Medieval oak chronology from Klaipėda, Lithuania

2020 
Abstract Klaipėda is a town in western Lithuania on the Baltic Sea coast. Oak timber was actively used to construct buildings in this town until the 17th century. Archaeological investigations began in Klaipėda’s old town in 1979, but it has not been possible to use oak timbers for dating due to the lack of regional chronologies. The goal of this study was to fill this gap by developing a well-replicated oak chronology from timber collected in Klaipėda between 1979 and 1987. The resulting oak chronology from Klaipėda spans 306 years from 1247 to 1552 and includes 62 oak timber cross-sections. The study suggests that the timber was felled in the same local woodland, and that tree-ring widths series from Klaipėda are temperature-sensitive. The negative pointer years mostly coincide with negative anomalies of reconstructed April‒September temperature from elsewhere in Europe.

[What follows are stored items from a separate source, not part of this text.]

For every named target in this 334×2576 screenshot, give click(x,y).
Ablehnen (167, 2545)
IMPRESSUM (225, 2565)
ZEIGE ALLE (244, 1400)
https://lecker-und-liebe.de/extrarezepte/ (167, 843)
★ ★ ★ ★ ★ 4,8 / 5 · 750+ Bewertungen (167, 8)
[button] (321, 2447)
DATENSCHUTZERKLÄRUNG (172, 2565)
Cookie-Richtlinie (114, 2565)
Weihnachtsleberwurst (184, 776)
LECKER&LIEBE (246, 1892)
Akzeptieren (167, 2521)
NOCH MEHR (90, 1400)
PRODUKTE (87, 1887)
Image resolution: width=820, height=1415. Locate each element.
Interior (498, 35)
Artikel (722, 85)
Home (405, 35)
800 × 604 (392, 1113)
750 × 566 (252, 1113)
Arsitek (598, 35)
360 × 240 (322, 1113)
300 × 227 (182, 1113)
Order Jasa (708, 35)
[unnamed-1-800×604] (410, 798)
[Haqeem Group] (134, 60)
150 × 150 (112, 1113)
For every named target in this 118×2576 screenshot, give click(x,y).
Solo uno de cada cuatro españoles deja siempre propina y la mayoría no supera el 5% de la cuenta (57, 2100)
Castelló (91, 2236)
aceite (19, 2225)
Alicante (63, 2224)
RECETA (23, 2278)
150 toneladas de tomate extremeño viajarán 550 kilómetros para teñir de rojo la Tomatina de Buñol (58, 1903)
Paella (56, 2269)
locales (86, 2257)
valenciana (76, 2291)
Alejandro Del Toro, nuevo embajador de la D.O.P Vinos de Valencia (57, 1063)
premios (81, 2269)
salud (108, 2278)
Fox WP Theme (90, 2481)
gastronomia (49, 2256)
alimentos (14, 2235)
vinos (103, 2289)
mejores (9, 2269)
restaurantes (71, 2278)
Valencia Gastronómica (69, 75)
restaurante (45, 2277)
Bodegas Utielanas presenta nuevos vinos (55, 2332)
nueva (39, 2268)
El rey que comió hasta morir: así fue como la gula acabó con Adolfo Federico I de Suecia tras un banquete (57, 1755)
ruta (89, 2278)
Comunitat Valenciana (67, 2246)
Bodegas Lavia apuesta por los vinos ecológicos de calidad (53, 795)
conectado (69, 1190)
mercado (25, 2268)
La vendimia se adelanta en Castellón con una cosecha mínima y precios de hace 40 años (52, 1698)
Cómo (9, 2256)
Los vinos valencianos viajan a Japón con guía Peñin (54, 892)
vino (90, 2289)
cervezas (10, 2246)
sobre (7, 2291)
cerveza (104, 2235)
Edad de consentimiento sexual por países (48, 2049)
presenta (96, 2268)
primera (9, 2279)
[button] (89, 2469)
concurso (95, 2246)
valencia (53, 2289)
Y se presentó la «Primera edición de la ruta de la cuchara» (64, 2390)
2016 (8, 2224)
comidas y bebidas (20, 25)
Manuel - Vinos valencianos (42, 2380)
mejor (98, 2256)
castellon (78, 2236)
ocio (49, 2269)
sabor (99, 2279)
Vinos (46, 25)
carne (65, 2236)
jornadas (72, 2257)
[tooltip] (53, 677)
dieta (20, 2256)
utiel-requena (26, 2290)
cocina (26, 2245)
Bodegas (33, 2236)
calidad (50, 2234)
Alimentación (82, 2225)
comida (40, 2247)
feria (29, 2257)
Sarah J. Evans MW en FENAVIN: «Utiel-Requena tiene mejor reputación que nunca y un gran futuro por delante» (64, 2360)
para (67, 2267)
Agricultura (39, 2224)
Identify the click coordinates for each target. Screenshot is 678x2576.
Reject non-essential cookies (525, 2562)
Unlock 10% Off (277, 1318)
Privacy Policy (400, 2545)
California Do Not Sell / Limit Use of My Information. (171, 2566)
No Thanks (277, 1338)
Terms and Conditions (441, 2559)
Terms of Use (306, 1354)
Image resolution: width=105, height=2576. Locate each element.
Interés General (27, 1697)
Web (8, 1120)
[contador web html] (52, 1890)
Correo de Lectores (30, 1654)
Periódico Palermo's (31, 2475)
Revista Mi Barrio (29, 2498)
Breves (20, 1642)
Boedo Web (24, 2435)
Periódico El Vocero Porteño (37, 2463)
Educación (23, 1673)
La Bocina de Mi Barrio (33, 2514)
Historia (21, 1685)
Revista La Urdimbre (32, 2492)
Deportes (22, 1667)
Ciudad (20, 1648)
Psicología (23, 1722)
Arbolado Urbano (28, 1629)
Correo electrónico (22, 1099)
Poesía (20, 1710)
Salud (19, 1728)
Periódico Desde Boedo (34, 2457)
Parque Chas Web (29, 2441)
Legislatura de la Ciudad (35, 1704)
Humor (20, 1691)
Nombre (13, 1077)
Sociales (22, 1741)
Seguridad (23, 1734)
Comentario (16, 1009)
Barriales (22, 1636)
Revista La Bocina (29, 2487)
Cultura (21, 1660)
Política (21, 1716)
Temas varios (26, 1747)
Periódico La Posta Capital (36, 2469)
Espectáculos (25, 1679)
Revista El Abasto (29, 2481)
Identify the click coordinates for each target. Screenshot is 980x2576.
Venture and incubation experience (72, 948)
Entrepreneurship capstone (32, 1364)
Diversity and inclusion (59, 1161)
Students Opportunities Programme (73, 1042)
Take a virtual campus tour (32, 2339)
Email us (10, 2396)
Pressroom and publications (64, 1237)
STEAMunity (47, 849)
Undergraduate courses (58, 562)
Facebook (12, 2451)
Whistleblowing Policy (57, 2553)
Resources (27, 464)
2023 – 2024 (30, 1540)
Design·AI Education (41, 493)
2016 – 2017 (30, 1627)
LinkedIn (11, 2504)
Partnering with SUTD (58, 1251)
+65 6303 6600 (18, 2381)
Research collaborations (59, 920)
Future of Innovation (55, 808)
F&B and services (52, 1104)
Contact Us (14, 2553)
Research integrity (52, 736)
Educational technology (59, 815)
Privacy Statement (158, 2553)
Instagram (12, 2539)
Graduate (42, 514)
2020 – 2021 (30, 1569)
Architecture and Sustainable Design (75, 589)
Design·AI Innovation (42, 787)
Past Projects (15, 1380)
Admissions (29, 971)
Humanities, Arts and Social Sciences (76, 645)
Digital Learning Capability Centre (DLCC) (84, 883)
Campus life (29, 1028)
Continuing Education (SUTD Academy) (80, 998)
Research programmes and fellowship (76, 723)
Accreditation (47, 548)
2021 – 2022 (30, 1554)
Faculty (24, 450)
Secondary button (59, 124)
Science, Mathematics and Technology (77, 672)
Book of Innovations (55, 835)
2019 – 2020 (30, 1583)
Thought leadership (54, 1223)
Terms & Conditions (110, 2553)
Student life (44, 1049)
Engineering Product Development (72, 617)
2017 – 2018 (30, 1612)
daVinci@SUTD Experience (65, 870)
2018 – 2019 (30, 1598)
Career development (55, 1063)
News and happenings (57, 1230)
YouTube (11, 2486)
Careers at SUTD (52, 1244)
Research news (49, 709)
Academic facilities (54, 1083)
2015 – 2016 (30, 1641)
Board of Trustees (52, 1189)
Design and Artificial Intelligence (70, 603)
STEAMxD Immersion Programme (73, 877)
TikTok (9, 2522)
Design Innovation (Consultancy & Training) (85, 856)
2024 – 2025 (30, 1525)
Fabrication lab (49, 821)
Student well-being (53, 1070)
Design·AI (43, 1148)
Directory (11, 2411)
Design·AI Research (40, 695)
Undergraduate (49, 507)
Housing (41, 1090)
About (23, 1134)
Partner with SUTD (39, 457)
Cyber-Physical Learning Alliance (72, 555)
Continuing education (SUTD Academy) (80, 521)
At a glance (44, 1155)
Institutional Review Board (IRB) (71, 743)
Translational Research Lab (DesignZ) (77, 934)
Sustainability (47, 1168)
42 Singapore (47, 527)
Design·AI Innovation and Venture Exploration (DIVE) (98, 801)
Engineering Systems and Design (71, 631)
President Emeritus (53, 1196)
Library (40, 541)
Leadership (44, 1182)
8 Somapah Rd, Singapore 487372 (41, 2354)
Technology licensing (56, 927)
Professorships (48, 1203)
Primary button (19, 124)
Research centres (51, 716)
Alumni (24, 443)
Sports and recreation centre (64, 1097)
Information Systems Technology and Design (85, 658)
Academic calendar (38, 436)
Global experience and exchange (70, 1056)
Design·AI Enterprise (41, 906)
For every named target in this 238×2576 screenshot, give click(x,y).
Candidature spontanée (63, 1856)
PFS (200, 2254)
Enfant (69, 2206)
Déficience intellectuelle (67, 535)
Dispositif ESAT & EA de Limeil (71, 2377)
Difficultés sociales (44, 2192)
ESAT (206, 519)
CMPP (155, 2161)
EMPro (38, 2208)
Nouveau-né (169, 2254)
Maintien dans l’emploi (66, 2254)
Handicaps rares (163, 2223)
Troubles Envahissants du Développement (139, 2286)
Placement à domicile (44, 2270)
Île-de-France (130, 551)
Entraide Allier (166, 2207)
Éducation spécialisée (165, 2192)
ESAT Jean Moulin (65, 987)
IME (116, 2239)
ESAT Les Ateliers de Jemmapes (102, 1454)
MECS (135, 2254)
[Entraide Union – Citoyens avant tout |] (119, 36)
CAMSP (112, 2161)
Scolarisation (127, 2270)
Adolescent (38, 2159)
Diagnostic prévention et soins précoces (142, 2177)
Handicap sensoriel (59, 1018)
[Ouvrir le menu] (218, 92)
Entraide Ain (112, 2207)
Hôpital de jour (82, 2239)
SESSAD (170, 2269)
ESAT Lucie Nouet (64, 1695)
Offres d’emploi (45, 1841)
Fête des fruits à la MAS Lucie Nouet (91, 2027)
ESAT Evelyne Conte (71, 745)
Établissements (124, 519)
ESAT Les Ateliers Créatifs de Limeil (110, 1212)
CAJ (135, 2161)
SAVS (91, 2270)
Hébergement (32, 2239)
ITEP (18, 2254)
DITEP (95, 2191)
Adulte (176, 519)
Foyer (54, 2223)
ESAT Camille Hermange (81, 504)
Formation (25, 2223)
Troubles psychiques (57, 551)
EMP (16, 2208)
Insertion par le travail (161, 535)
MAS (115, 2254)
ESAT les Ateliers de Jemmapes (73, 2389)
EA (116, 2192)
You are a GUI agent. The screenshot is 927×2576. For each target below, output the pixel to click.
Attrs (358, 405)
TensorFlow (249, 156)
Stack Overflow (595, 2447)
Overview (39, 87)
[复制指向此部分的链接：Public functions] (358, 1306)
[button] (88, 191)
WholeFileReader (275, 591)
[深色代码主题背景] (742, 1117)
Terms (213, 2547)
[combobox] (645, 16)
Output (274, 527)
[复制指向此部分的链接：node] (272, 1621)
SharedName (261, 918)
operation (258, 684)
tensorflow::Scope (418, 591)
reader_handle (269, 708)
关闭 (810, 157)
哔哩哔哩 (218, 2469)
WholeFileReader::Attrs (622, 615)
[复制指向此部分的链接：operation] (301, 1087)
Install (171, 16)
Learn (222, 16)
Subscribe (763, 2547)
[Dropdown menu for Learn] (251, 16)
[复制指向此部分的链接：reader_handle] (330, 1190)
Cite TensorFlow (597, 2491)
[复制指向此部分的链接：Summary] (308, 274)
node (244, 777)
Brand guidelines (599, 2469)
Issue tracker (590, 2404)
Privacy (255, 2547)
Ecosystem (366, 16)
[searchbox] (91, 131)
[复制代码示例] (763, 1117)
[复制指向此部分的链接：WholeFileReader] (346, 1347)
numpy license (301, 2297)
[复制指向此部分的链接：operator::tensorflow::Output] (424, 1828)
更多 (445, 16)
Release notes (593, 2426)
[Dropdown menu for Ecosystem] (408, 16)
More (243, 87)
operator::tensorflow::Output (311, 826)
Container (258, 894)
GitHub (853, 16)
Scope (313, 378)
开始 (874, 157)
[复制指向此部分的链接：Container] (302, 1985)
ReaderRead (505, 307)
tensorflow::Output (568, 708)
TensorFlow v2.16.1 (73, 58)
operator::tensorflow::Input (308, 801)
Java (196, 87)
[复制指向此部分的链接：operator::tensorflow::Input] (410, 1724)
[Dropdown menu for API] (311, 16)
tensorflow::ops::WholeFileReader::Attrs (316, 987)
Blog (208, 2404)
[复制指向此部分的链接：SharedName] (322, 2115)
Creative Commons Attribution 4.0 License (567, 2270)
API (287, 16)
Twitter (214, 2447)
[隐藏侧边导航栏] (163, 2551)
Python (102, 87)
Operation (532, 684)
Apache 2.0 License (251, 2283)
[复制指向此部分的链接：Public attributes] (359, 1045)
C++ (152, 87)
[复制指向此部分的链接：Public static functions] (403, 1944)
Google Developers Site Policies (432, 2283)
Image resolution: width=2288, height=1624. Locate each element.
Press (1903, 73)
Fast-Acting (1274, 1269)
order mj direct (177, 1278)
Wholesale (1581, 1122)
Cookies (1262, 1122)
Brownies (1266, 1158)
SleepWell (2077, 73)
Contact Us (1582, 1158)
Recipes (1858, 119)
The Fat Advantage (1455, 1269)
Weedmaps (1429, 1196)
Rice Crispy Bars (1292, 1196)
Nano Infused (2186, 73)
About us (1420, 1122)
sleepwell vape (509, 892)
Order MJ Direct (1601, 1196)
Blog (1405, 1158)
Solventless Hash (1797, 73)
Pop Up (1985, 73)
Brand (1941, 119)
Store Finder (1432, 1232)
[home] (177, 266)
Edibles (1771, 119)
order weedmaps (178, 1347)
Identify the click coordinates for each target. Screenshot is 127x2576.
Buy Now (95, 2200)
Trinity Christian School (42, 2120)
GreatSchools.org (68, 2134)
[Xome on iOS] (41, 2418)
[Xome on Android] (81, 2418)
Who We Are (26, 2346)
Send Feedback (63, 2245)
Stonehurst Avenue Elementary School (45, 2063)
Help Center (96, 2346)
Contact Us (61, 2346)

The constructed chronology was compared with local chronologies (Vilquro, Smarhon, Gdansk) and with oak chronologies made from imported oak timber of southeast Baltic origin (Baltic 1-3, Dutch). We assessed whether it is possible to determine the origins of the Baltic 1, Baltic 3 and Dutch oak chronologies compiled from imported timber. Based on available chronologies, it could be hypothesised that Baltic 1 and Dutch chronologies are originated from western Lithuania and Baltic 3 from eastern Lithuania.